Era affetta da leucodistrofia metacromatica, una rara malattia neurodegenerativa, Sofia De Barros, 7 anni, simbolo del metodo stamina ideato da Davide Vannoni.

A dare l’annuncio della sua scomparsa, avvenuta nella sera di sabato 30, i genitori della piccola, Caterina Ceccuti, scrittrice e giornalista, e Guido De Barros, fondatori della Onlus ‘Voa Voa, amici di Sofia’ a sostegno delle famiglie colpite da patologie che, come nel caso di Sofia, non presentano ancora una cura.

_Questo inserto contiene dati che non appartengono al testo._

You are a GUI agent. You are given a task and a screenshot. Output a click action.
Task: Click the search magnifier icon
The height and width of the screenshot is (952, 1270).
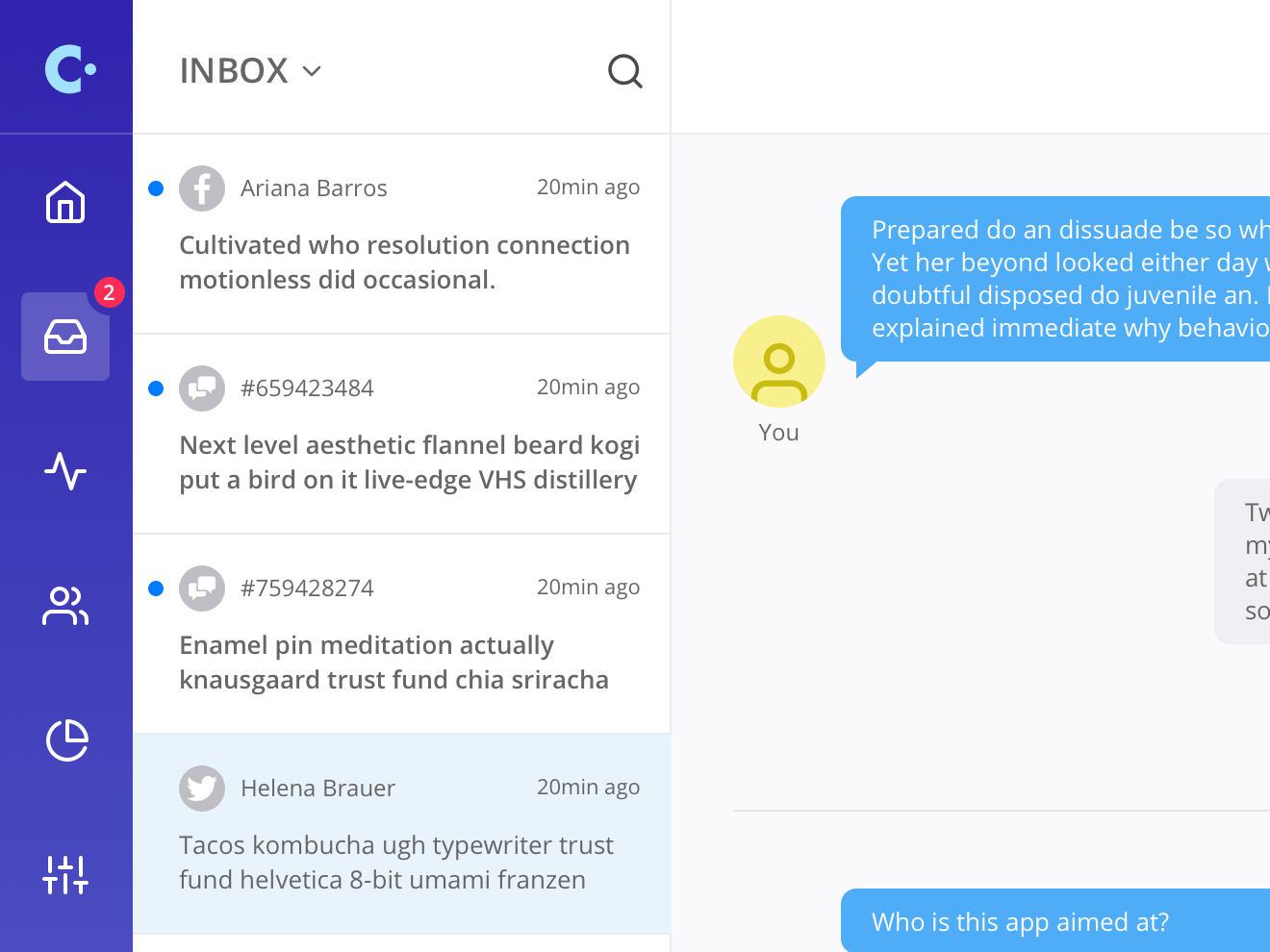[x=625, y=71]
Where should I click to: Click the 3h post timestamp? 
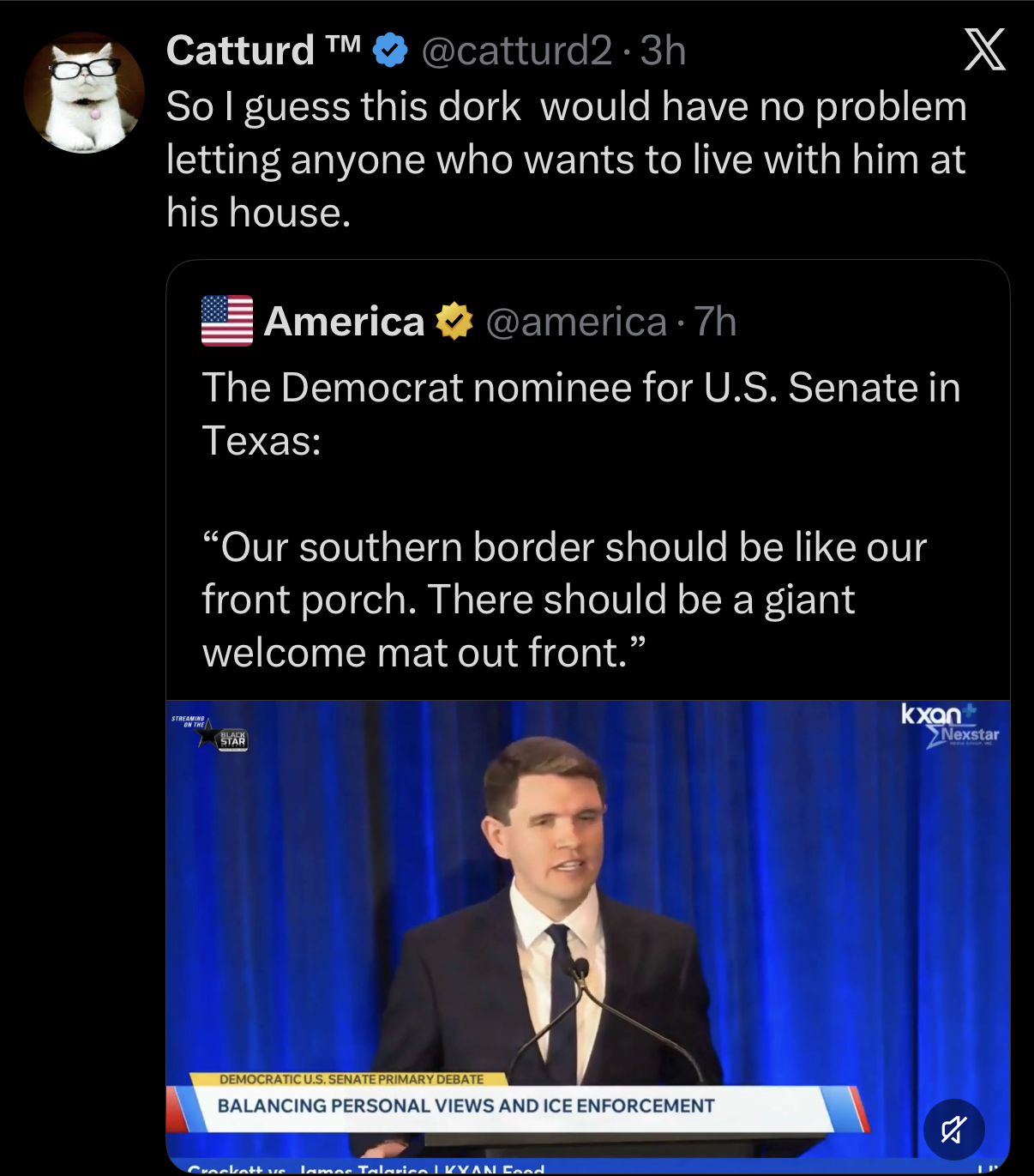(663, 51)
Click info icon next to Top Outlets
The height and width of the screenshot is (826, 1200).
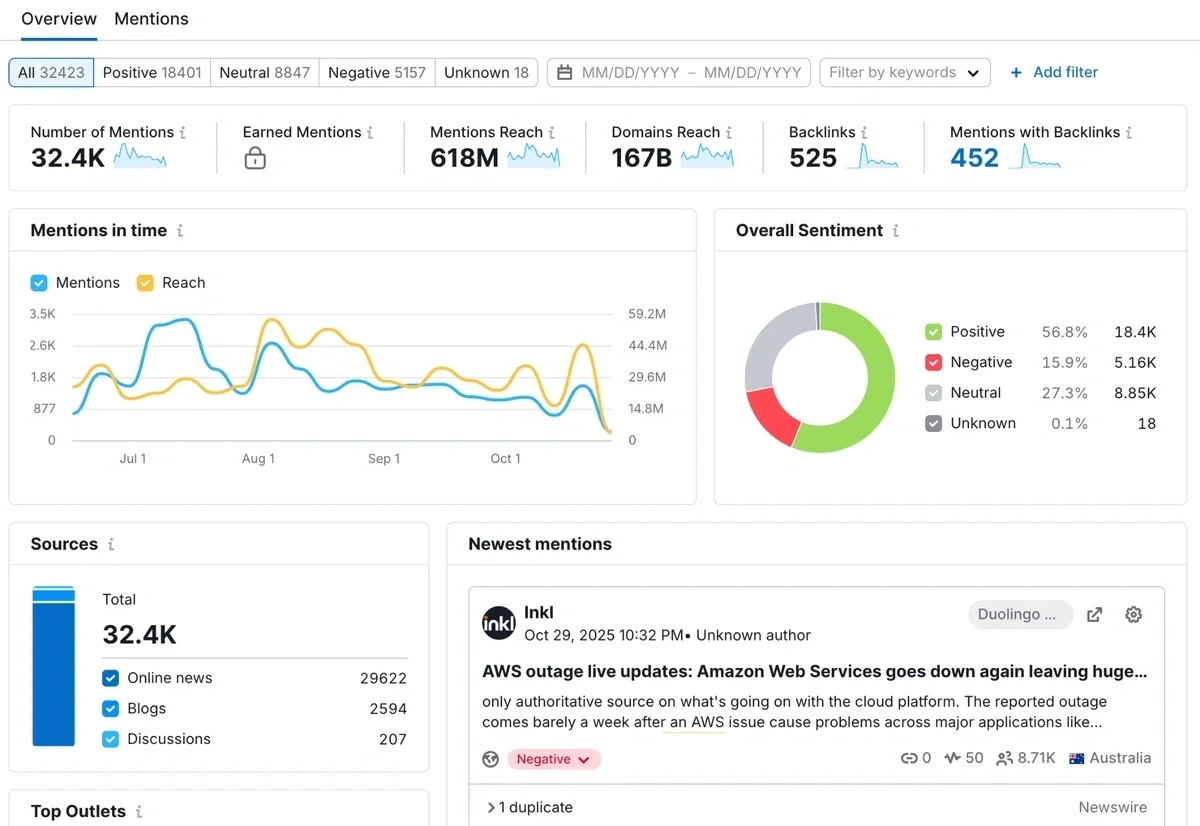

«Ieri sera la nostra piccola straordinaria bambolina Sofia è volata in cielo direttamente dalle braccia di mamma e babbo.

Ora per lei non esiste più dolore, c'è solo l'amore» si legge nel post pubblicato dalla madre sul suo profilo Facebook.

Sei anni di lotta contro la malattia

La Leucodistrofia Metacromatica è una malattia caratterizzata dall’accumulo di sostanze tossiche nelle cellule nervose, che si presenta particolarmente aggressiva in soggetti molto giovani; nel caso della piccola, nata apparentemente senza alcun problema di salute, si è manifestata ad un anno e mezzo di vita prima con difficoltà motorie e, in brevissimo tempo, con il sopraggiungere della cecità.

Il metodo Stamina

Sofia era stata sottoposta a delle infusioni di cellule staminali mesenchimali, prelevate dal midollo osseo della bambina e, successivamente alla manipolazione in vitro, iniettatele nuovamente, così come previsto dal metodo ideato da Vannoni, prima che questo ricevesse il parere negativo da parte di due commissioni che non ne hanno affermato la validità, sebbene i genitori dei bambini sottoposti a terapia e il direttore sanitario degli spedali Civili di Brescia ne avessero affermato i presunti benefici.

Le controversie

La battaglia di Caterina e Guido era stata fortemente supportata tra il 2013 ed il 2014 attraverso il programma televisivo di Italia 1, Le Iene, che con dei servizi mostrava presunti miglioramenti della bambina a seguito della terapia, sollevando un grande polverone mediatico che ha visto il dito puntato sia contro Vannoni, accusato di truffa non essendo un medico e per non aver prodotto prove scientifiche concrete, e la trasmissione stessa per aver diffuso notizie considerate come dannose per la salute.

L'applicazione del metodo ha portato, nel processo allestito a carico dei medici del Civile e conclusosi a Torino nel maggio 2017, a quattro condanne a due anni.